CD-adapco
- Company type: Privately Held
- Industry: CAE software
- Founded: Melville, New York (1980)
- Defunct: 25 January 2016
- Headquarters: Melville, New York, US
- Products: STAR-CCM+ STAR-CD STAR-Design
- Owner: Peter Steven MacDonald, President (deceased 2015)
- Number of employees: ~900 (2016) working at 34 different offices across the globe.
- Website: www.cd-adapco.com

= CD-adapco =

US-based computer software company

CD-adapco was a multinational computer software company that authored and distributed applications used for computer-aided engineering, best known for its computational fluid dynamics (CFD) products. In 2016 the company was acquired by Siemens Digital Industries Software.

==Origins==
Analysis and Design Application Company (stylized "adapco") was founded in New York in 1980 as an engineering consultancy company focusing on finite element method analysis. In 1987, Adapco invested in and began to collaborate with Computational Dynamics, a startup company formed by members of a CFD research group at Imperial College London. Eventually the two companies began to jointly trade under the name CD-adapco.

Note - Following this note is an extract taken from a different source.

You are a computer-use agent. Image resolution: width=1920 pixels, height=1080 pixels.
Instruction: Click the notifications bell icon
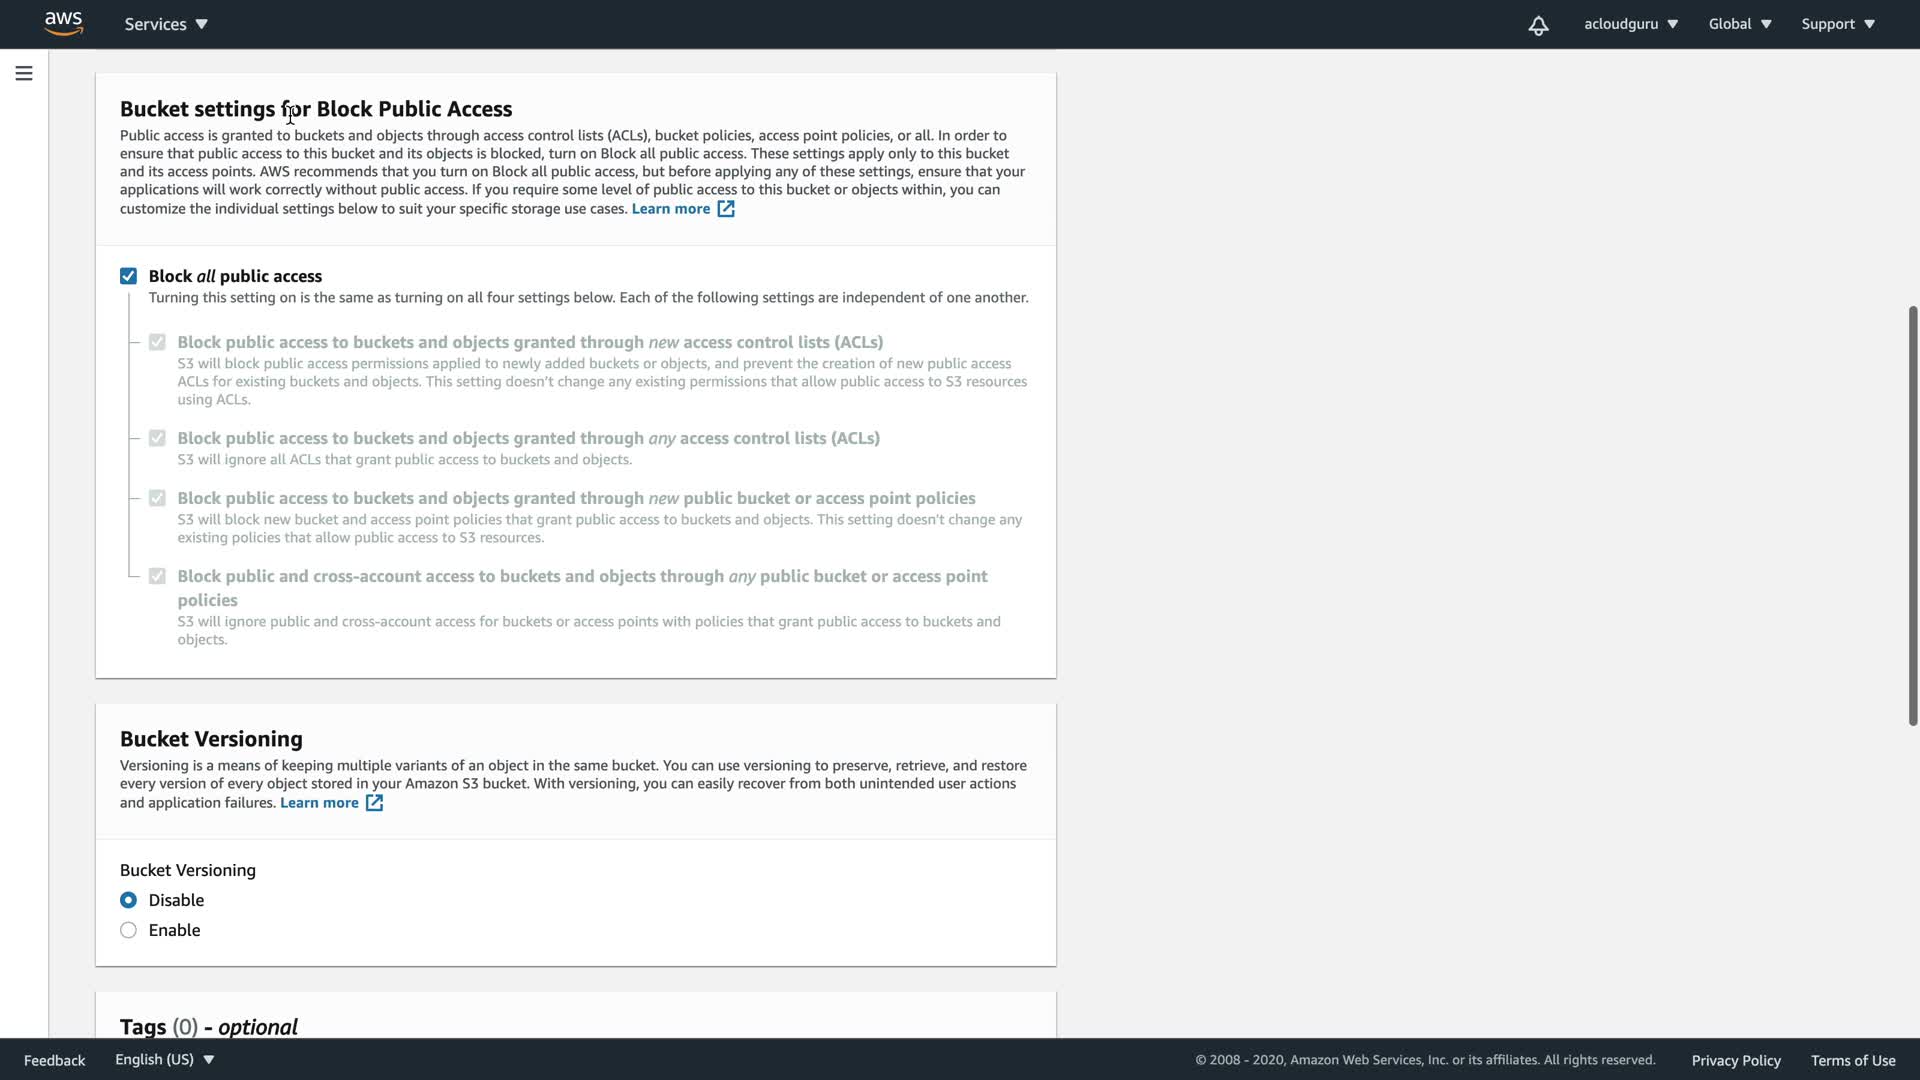point(1538,25)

In their 2009 annual user conference, CD-adapco announced that the company had grown 22% in 2008, and they expected similar results in 2009. Professional Engineering Magazine described this as "recession-proof performance" and went on to point out that this success is especially noteworthy considering that many of the company's customers are in the automotive industry, a sector of the economy that was, at the time, suffering record low sales levels. During the financial downturn of 2009, CD-adapco launched their "No Engineer Left Behind" program, which provided free STAR-CCM+ licenses and training for displaced and unemployed engineers.
In April 2016, Siemens acquired CD-adapco for US$970 million.

==Products==

A screenshot of a fluid-flow analysis being conducted in STAR-CCM+

===STAR-CD===
CD-adapco's legacy CFD package, STAR-CD, was praised by Renault automotive design engineers as a "world class design package". Nearly 75% of the points won during the 2005 Formula One season were awarded to drivers of cars that were designed with STAR-CD.

===STAR-CCM+===

In 2004, CD-adapco opted to shift their attention from improving STAR-CD to completely rewriting their computational fluid dynamics (CFD) algorithms and tools. The company gambled that in the end, starting from a "blank slate" with a group of experts would produce a better result than continuing to work improvements into their old products In early 2004, the company introduced this new product, STAR-CCM+, the "CCM" standing for "computational continuum mechanics". The application employs a client-server architecture, to allow users to solve problems from a lightweight computer, such as a laptop, while the computationally expensive math is done on a remote machine. This substantially reduces the need for expensive desktop computers—a requirement of some other similar packages

Even in periods of major economic downturn, few customers cut back on annual licenses. CD-adapco has speculated that their product's success has been partially because their application was designed from the start to simultaneously solve fluid flow and heat transfer problems. Competing products often consist of separate solvers coupled together, which requires that both be kept in agreement; a time-consuming complication that degrades accuracy.

===STAR-CAD===
STAR-CAD is a range of product lifecycle management-embedded tools that allows engineers to perform computational fluid dynamics analysis from within their company's chosen computer-aided design environment. STAR-CAD integrates with CATIA, Pro/Engineer, SolidWorks and NX.

===Fuel cells===
In a partnership with the United States Department of Energy, CD-adapco developed an expert system to model and analyze solid oxide fuel cells

==Technology==

A simple valve discretized into finite volume cells using CD-adapco's polyhedral mesher

===Meshing of computational domain===
The first release of STAR-CCM+ included the world's first commercially available polyhedral meshing algorithm. The use of a polyhedral mesh has proven to be more accurate for fluid-flow problems than a hexahedral or tetrahedral mesh of a similar size (number of cells), but is considerably more difficult to create.

===Automatic surface repair===
Included in STAR-CCM+ is a tool called a "surface wrapper", which "shrink wraps" a user's computer-aided design geometry, filling any holes, overlaps or cracks. The company says that this feature cuts geometry preparation time down from days to minutes.

== Siemens acquisition ==
Siemens and CD-adapco have entered into a stock purchase agreement for the acquisition of CD-adapco by Siemens for a purchase price of $970 million.